Les événements tragiques survenus au Japon ont ajouté aux préoccupations grandissantes au sujet de la vigueur de l’économie mondiale, mais ils ne devraient pas entraîner de nouvelle récession mondiale, peut-on lire dans le dernier rapport mensuel GPS de Marchés mondiaux CIBC.

Bien qu’il faudra un certain temps avant que l’information disponible permette de mesurer de façon complète et précise les répercussions des événements au Japon, tant sur le plan humain qu’économique, le rapport souligne que l’économie mondiale faisait déjà face à une incertitude accrue sur différents fronts.

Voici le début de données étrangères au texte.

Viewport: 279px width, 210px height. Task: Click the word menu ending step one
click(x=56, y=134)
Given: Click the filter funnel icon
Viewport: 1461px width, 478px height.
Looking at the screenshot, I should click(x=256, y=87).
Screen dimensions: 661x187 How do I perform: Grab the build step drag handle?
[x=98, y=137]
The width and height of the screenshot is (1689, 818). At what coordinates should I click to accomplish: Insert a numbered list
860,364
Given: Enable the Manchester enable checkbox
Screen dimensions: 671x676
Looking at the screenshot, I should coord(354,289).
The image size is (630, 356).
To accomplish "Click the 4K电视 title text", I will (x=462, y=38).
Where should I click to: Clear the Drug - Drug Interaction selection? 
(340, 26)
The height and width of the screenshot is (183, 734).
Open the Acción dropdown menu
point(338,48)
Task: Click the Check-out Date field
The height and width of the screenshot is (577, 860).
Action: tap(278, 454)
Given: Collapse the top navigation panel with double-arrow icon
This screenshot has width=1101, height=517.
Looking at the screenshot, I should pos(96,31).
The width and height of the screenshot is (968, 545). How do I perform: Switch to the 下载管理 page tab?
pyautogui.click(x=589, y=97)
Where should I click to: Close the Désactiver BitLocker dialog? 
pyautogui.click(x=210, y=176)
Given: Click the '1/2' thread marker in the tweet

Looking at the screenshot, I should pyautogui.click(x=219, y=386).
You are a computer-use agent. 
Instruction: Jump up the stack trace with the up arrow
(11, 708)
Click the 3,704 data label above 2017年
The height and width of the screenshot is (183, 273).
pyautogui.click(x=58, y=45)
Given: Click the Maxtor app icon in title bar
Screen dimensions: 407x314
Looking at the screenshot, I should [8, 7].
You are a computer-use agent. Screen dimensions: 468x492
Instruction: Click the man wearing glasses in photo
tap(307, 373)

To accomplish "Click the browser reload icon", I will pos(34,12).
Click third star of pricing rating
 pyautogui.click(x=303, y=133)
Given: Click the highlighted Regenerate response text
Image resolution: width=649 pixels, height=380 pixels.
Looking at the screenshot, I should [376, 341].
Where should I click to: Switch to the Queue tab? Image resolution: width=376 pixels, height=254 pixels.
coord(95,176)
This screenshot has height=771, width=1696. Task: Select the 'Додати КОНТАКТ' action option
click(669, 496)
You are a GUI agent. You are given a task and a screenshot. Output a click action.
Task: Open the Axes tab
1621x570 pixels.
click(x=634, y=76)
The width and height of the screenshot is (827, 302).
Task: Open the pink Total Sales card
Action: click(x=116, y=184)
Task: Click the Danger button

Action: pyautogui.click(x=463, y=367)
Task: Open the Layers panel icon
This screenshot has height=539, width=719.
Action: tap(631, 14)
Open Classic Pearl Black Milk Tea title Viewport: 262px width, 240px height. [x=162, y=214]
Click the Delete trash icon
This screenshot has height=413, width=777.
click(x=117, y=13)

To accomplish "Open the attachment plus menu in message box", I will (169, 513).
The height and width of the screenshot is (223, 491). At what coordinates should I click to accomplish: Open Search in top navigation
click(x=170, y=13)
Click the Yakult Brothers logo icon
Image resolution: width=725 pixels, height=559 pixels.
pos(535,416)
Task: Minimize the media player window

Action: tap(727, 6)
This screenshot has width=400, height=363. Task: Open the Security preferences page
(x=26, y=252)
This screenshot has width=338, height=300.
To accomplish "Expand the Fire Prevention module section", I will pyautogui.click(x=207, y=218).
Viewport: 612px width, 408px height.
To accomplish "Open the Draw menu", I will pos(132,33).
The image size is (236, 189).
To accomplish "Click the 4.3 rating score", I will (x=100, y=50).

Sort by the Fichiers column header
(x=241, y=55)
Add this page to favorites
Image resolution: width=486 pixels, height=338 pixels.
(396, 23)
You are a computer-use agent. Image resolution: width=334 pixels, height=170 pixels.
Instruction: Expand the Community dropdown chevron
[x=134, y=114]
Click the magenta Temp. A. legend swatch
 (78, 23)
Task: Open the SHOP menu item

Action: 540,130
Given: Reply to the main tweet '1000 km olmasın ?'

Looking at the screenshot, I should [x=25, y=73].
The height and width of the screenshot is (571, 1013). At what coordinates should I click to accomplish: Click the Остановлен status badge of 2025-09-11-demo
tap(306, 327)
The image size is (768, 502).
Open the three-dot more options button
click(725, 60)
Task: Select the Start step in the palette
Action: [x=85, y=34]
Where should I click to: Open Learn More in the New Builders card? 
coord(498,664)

«Après avoir dû composer avec des vents arrière intenses à la fin de l’année, l’économie mondiale est maintenant mise à mal par de nouveaux facteurs qui, dans certains cas, sont tout à fait imprévus», explique Peter Buchanan, économiste principal, Banque CIBC. «Bien que le risque d’une véritable récession semble toujours relativement faible, ces nouveaux faits ont tempéré l’optimisme antérieur et fait grimper, du moins pour le moment, le degré d’aversion pour le risque.

«La flambée des prix de l’essence remet en question la faisabilité de maintenir la cadence plus soutenue des dépenses de consommation aux États-Unis. Soucieux de limiter le déficit, les gouvernements des pays industrialisés sabrent dans les dépenses. De plus, la politique monétaire sur les marchés les plus performants de l’an dernier-les marchés émergents-est sur le point de se resserrer davantage, freinant la croissance alors que l’inflation dépasse les cibles officielles.»

Selon M. Buchanan, il faudrait que le prix du baril de pétrole atteigne 160 $ pour torpiller la reprise économique, scénario qu’il estime peu probable. «Il est déjà arrivé que le pétrole monte en flèche pour retomber aussitôt et, compte tenu de certains facteurs, l’histoire pourrait se répéter. Les stocks des pays industrialisés étaient adéquats quand la marmite politique au Moyen-Orient s’est mise à bouillonner.»

Il ajoute que l’économie canadienne s’accommode mieux de prix du pétrole fermes mais non exorbitants. «Le dollar canadien a suivi l’ascension des prix du pétrole lors de l’augmentation de 2008 seulement jusqu’à ce que les prix atteignent 100 $ le baril. Cela laisserait supposer que pour le Canada, l’incidence défavorable du pétrole plus cher, comme la faiblesse des partenaires commerciaux et des ventes automobiles, commence à l’emporter de plus en plus sur les rentes pétrolières, une fois que les prix franchissent le seuil des 100 $.»

S’appuyant sur une méthode de modélisation statistique standard, M. Buchanan a estimé qu’il faut environ douze mois à l’économie des États-Unis avant de ressentir pleinement les effets d’un choc pétrolier. Comme le Canada fait partie des douze principaux exportateurs mondiaux de produits pétroliers et gaziers, les prix plus élevés pour le brut entraînent, à son avis, un léger avantage pour l’économie à court terme. Une hausse des prix de 25 % – ce qui correspond grosso modo à la récente hausse – fait d’ordinaire grimper la croissance du PIB réel de quelques points à chacun des deux trimestres suivants.

Par après, les effets négatifs, y compris l’effet de frein sur les principaux partenaires commerciaux et les ventes automobiles, commencent à l’emporter sur les aspects positifs, ce qui nuit à la croissance du PIB. Après quatre ou cinq trimestres, les aspects négatifs annulent carrément les aspects positifs, et le niveau du PIB est en fait inférieur à celui qu’il aurait autrement atteint. Un autre aspect négatif est le frein de plus en plus fort lié à l’appréciation du huard sur les exportations nationales non liées à l’énergie.

Le rapport souligne également qu’en plus des prix du pétrole plus élevés, la croissance mondiale est également ralentie par les réductions budgétaires gouvernementales plus importantes, particulièrement aux États-Unis.

L’incidence négative des hausses des prix du pétrole et des réductions gouvernementales a fait baisser les prévisions de la Banque CIBC en matière de croissance du PIB aux États-Unis pour 2011 d’un dixième de point, fixant celle-ci à 2,7 %.

Un autre risque pour la croissance mondiale est lié au fait que les économies des marchés émergents intensifieront vraisemblablement les mesures de resserrement monétaire et d’autres mesures d’austérité pour contrer l’inflation et assurer une stabilité des prix à long terme.

Alors que le Canada n’est pas à l’abri des problèmes économiques affligeant l’économie mondiale, le rapport prévoit une croissance du PIB réel de 4 % au premier trimestre de 2011. Par conséquent, M. Buchanan prévoit que la Banque du Canada haussera ses taux en mai.